I agree with your statement. It is either the pool of CCDNA is decreased by degradation of the cccDNA or killing of cells infected with cccDNA, or cccDNA is rendered inactive, eg. by epigenetic control. But what is responsible for all these? Interferon or our re-activated immune system? Why Interferon alpha seems to be more effective when serum HBsAg is low?
The proponents of ARC520/REP9AC would like to think it is due to our immune system, now recovered from suppression due to excess serum HBsAg. Interferon alpha, as opposed to Interferon gamma, is not known to degrade cccDNA, but I think it can inhibit (I maybe wrong) cccDNA to some degrees. It can certainly modulate the immune system.

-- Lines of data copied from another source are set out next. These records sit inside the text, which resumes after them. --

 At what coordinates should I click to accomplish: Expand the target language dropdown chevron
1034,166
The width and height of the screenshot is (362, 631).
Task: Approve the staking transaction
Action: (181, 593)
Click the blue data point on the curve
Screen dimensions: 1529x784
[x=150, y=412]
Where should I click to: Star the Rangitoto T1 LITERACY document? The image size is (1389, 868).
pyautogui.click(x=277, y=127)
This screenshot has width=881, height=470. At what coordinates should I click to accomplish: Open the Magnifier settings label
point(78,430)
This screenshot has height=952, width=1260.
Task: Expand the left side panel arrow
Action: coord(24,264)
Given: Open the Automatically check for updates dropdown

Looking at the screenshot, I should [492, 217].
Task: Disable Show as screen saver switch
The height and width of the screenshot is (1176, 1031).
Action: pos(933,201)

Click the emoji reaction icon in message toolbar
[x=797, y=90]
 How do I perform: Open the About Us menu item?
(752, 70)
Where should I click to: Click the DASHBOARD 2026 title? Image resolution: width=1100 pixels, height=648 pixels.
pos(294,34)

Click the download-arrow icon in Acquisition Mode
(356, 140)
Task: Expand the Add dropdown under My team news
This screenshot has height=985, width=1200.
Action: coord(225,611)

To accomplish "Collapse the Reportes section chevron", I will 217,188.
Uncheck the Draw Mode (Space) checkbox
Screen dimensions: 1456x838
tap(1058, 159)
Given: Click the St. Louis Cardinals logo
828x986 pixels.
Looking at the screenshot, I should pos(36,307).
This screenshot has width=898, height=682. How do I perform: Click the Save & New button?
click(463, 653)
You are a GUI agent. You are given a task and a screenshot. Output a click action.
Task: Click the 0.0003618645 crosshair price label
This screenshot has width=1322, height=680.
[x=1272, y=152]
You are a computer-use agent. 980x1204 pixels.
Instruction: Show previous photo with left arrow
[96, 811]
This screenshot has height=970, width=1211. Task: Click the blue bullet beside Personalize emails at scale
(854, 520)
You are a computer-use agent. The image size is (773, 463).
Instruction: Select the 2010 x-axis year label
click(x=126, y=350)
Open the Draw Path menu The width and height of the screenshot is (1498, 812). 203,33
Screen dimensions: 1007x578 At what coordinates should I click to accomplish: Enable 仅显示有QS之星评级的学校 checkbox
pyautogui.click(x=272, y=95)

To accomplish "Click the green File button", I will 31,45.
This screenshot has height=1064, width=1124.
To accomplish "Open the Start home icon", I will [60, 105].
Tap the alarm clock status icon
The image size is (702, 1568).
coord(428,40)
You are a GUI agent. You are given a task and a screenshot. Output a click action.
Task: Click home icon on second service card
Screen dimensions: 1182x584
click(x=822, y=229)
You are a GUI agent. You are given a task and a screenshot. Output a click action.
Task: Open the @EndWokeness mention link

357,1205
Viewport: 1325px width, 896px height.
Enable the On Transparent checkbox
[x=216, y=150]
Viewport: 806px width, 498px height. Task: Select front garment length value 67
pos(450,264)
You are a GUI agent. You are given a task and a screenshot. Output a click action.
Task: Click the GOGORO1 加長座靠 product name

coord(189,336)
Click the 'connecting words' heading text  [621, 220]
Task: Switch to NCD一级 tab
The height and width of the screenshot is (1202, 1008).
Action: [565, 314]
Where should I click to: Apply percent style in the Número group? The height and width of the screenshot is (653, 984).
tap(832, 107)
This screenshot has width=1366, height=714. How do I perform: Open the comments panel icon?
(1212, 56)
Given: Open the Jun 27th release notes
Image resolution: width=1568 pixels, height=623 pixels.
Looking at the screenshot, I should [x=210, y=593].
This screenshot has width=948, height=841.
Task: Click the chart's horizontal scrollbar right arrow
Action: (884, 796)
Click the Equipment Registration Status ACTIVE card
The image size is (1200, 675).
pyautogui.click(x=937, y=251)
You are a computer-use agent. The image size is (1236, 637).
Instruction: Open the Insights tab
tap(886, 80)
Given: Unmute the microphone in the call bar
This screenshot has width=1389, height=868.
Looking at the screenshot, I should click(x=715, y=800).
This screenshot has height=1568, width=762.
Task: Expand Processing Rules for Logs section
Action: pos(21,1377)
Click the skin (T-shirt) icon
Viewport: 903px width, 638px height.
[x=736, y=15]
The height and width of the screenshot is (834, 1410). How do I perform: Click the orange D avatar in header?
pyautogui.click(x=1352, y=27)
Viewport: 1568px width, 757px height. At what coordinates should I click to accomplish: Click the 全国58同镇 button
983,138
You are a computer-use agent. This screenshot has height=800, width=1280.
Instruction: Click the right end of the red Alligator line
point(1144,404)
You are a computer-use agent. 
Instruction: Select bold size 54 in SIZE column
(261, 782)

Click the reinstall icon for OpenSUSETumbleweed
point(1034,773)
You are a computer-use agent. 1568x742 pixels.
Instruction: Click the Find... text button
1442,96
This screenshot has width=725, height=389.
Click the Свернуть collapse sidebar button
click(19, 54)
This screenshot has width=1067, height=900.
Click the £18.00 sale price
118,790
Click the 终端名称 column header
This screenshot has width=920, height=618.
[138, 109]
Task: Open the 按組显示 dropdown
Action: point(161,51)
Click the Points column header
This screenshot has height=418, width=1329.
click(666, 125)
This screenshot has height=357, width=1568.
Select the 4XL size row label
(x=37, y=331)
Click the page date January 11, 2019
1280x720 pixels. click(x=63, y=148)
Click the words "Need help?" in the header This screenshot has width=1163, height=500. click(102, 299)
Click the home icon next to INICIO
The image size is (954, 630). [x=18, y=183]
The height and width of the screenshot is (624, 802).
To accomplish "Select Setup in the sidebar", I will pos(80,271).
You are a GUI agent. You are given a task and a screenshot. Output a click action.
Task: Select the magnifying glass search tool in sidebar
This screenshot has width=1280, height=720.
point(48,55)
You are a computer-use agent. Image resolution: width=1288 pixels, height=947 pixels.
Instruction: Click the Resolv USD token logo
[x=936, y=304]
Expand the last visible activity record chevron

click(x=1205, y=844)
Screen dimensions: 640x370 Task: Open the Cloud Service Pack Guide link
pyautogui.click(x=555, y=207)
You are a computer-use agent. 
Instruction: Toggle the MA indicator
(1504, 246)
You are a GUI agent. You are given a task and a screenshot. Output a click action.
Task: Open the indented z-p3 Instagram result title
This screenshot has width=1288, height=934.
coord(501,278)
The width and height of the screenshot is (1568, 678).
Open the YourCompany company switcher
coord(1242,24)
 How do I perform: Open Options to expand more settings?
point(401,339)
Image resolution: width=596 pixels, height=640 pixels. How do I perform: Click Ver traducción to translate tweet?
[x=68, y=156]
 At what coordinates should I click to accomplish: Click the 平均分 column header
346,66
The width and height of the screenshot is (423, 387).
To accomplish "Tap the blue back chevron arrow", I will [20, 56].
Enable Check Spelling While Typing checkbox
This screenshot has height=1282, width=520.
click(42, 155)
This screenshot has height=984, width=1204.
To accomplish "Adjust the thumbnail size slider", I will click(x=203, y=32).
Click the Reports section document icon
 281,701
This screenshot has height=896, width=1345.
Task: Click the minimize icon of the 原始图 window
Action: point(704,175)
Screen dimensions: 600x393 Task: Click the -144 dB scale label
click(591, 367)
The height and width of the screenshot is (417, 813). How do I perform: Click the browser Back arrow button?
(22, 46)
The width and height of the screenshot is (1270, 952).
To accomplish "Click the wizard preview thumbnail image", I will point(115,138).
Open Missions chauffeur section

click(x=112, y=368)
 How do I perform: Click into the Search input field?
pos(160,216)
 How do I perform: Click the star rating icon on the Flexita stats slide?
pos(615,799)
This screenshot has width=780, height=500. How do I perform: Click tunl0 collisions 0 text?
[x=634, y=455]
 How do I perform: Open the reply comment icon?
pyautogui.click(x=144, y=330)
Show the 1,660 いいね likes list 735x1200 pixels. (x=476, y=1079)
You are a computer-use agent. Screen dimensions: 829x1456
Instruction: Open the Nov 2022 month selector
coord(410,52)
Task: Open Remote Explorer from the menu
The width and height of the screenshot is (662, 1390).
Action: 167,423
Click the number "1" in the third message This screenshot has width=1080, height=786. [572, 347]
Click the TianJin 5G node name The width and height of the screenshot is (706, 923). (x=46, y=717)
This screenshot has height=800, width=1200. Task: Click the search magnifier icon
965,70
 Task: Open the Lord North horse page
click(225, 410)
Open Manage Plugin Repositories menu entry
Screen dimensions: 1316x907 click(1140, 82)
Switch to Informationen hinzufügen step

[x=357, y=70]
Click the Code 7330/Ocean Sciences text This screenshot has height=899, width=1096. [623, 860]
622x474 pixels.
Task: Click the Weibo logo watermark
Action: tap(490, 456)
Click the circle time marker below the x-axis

So, this bring me back to my question: Is the decrease in serum HBsAg a cause or effect?
Comments from studyforhope would be most appreciated.
i have not checked all studies but i think most of the purge of cccdna is thanks to cytokines like intf gamma which is increased under pegintf while the killing of infected cells is mostly from cd8 cells but the killing strategy alone is not that efficent.i myself had alt at 1500 for about 6 months at about 18-19years old and this wont cleared the infection despite hbvdna was undetectable in th end.at that time no hbsag quant or hbvdna quant was available but hbvdna qualitative was about 100copies/ml
i also saw some studies trying on those clearing hbsag and they did not find strong immune activity vs chronic phase so they are still wondering what pushes hbsag clearance in chronic patients...maybe maily the cytokines
I like this thread, lots of good information. I'm concerned though. If the USA is not measuring Hbsag in quantitive, then how will they know if the drug is actually working here?! I'm curious to see what types of tests they run for this before they say "you're cured!"
maybe in trials they do test hbsAG quant .
According to the trial I am on, they are indeed measuring Hbsag in quantitive, but they are not making the numbers comercially available to the patients. I'm at a loss as to why... probably something with the FDA approval here.